**AIM OF THE EXERCISE**
Copy every line of the records below verbatim, leaving out the pictures.

**SUPPLIED MATERIAL**
## BEGIN

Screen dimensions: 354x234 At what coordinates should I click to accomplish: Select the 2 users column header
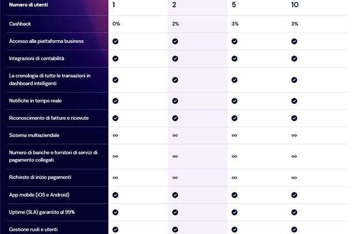pos(175,5)
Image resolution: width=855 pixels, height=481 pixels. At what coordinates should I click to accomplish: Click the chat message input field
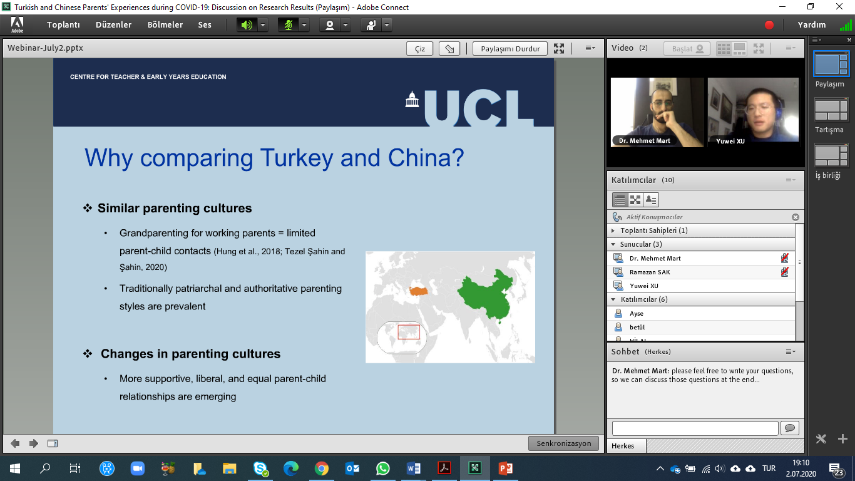pyautogui.click(x=695, y=428)
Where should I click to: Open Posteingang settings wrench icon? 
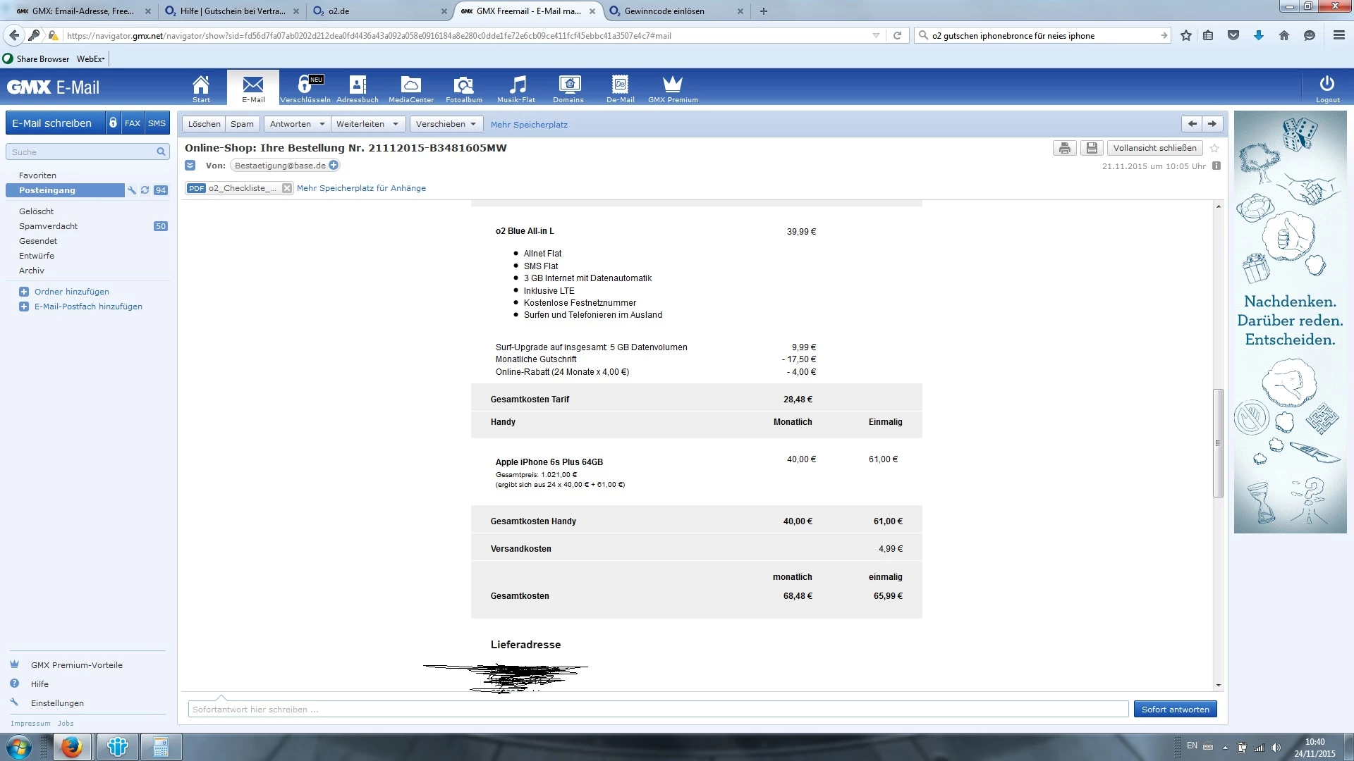click(x=132, y=190)
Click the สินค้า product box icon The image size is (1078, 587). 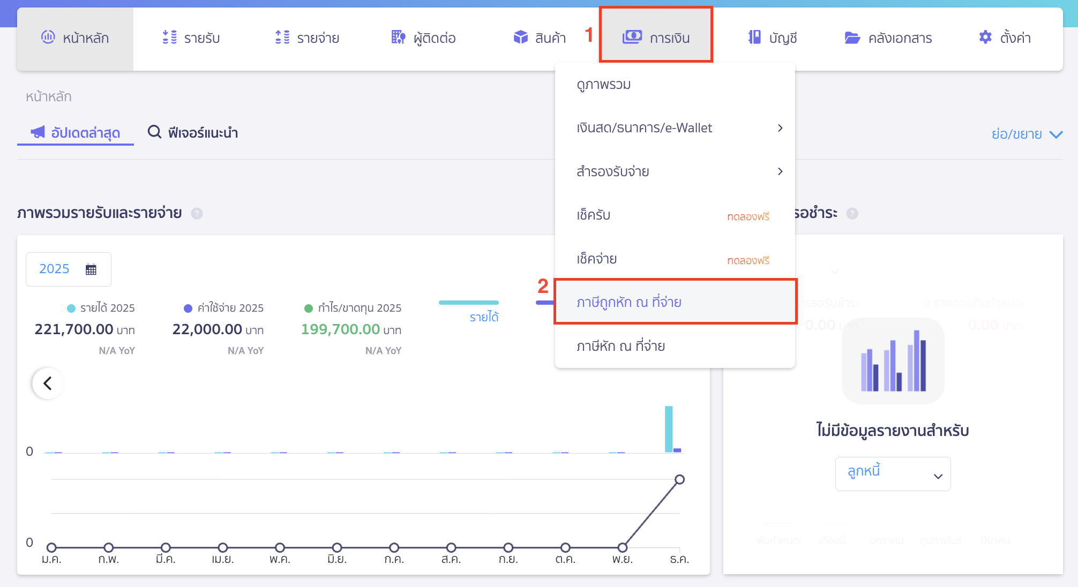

## END

**COMPLETE ANSWER**
Screen dimensions: 354x234 At what coordinates should I click to accomplish: Select the 2 users column header
pos(175,5)
Image resolution: width=855 pixels, height=481 pixels. At what coordinates should I click to accomplish: Click the chat message input field
pyautogui.click(x=695, y=428)
Where should I click to: Open Posteingang settings wrench icon? 
click(x=132, y=190)
Click the สินค้า product box icon The image size is (1078, 587). 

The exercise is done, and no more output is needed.